How and why exactly do interest rates affect the financial markets?

This seems like a pretty logical place to start. Well what you may or may not be aware of is that investors, whether it be little old grandma Jo with her few thousands in retirement savings or Billionaire’s like Kjeld Kirk Kristiansen (look him up) are all looking for ways that their money can make them more money. Pretty simple right? Well, kinda. You see grandma Jo like KKK has various ways she can go about doing just that, she could open up a brokerage account and slap that principle into an index fund (If she was smart she’d have done that in her late teens/early 20’s but that’s another story ), she could also try her hand at trading the markets (Don’t.) she could also invest in a local business, but there is a much easier way she could go about getting that sweet yield she craves. Just drop it into a bank account and collect interest on it. Simple. Now here’s where it gets interesting okay. From that brief example I’ve essentially outlined what the relationship between interest rates and financial markets is. Its all down to opportunity cost, if just leaving money in your bank account can get you a 10-11% rate of return (forget inflation for now) with next to no risk to capital, why on earth would grandma Jo want to buy one of those fancy Vanguard index funds or trade the markets herself (Seriously. Don’t.)? Exactly. She wouldn’t. Grandma Jo is like the vast vast majority of investors out there (risk averse) and herein lies the problem.

The Problem (INTRO)

Lets say bank accounts don’t yield a 10-11% return, lets say they don’t even yield a 2-3% return (less than expected inflation). Now what? Well forgetting grandma for a second, almost every investor in the modern world will either invest their money into local business’, hard assets such as gold and land or the financial markets. This is why you almost always see asset prices rise across the board as interest rates fall. This is usually a good thing right? Consumer confidence grow as a result of the wealth effect/increased investment into business’, people see themselves being more well off through their houses and other investments increasing in value (Wealth effect again I know), overall there’s just more sunshine and rainbows all around. However, like all good things it must come to an end. The CB’s eventually raise rates, the markets (through movement away from riskier assets such as stocks etc) crumble back into correction territory, house prices fall, people lose jobs bla bla bla you know the deal. No matter how bad it is we always have to go through it guys. Its a constant cycle of boom and bust.
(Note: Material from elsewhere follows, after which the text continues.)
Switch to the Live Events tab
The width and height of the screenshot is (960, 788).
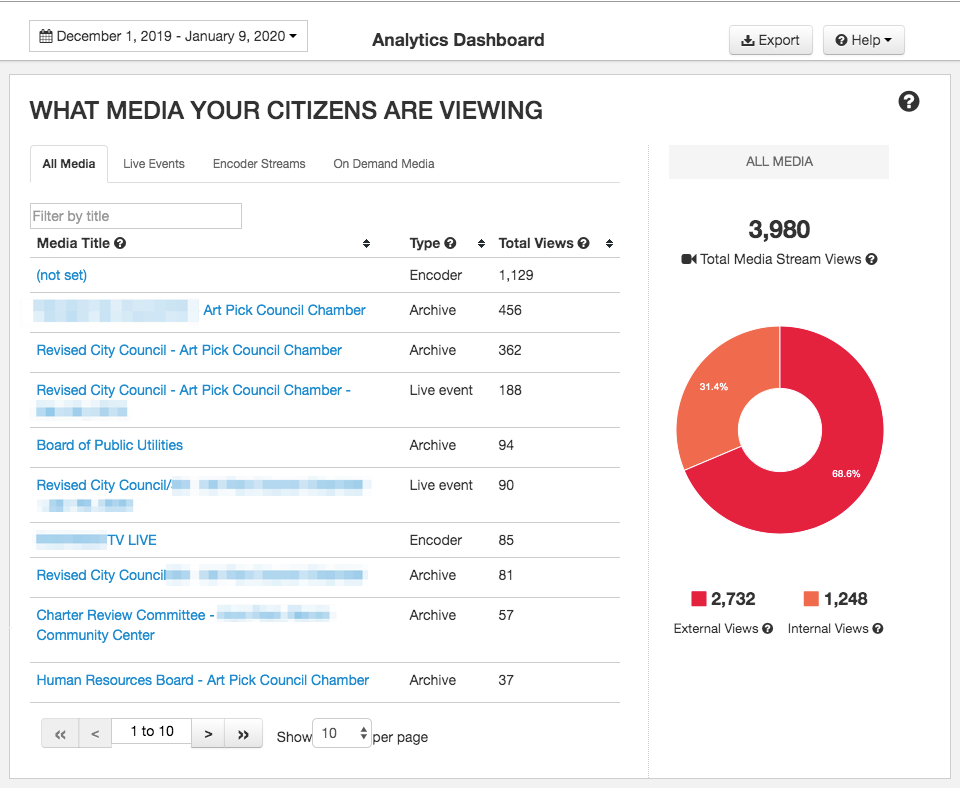153,163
Until now that is. Central banks for almost a decade have kept rates at record lows and judging by recent events (Brexit, low oil, failure of QE to spur growth) show no signs of  hiking them at all.


The Problem

Firstly, you have the development of asset bubbles (yes they are bubbles), these usually aren’t too much of a big deal (other than if you’re caught in one thats bursting) but these current bubbles aren’t your ordinary hubba bubba bubbles that might leave you slightly sticky when they burst, these are bubbles made of molten steel pumped full of  Zyklon B (scary huh) that will cause major major damage to not just you but to everyone around you. What I really mean is that you should take the molten steel to represent the effects of quantitative easing on equity markets and the Zyklon B to be the cheaply borrowed money that investors are ploughing into the financial markets to amplify their returns (leverage). When this bubble pops (and it will pop) it will cause so much damage not only to the billionaire hedge fund managers who run 100-1 levered funds but also (most importantly) to the average Joe Schmo who saw his neighbours with a new car they bought using the money from their “smart investments” and decided to remortgage his mums house to get in on the action.


The availability of cheap money to a public gripped by the hysteria generated by a bull market is like pouring kerosene on an already roaring flame…people get burned. This cheap money argument leads me nicely onto my next problem… capital efficiency.

In economic theory, interest rates serve to distribute capital (money) to those who need it to invest in the most economically productive projects. Basically, if you have an investment project that will increase productivity or provide an economically useful return, then the interest rate serves as a disincentive to those competing with you whose projects may not have such a good rate of return.

e.g. if you have interest rates at 4% and Company A wants to invest in a new factory that will generate a return of 3% while Company B wants to buy new machinery that will generate a return of 6%, because interest rates are at 4% Company A will not invest because it is not an efficient use of capital (it will cost them money), while Company B will. When interest rates are LOW (0-1% etc) , no one cares about using capital efficiently and you get poor economic decisions being made. How do you value something when its price is disconnected from rational economic decisions? This in my opinion is the biggest problem we are facing in the long term because when rates do (hopefully) rise, all these projects that are not viable economically will crash and burn, taking with them hundreds if not thousands of jobs.

The End? 

 I could go on to describe how other bubbles such as whole the buy to let fiasco will also suffer if rates continue to crater but that would really drag this article on. Even though this may not be the most eloquent post ever written on, I do hope you’ve learned something. If you still want to read more into the various issues I’ve brought up id highly recommend this article by Josh Brown (http://thereformedbroker.com/2016/02/25/abundance/).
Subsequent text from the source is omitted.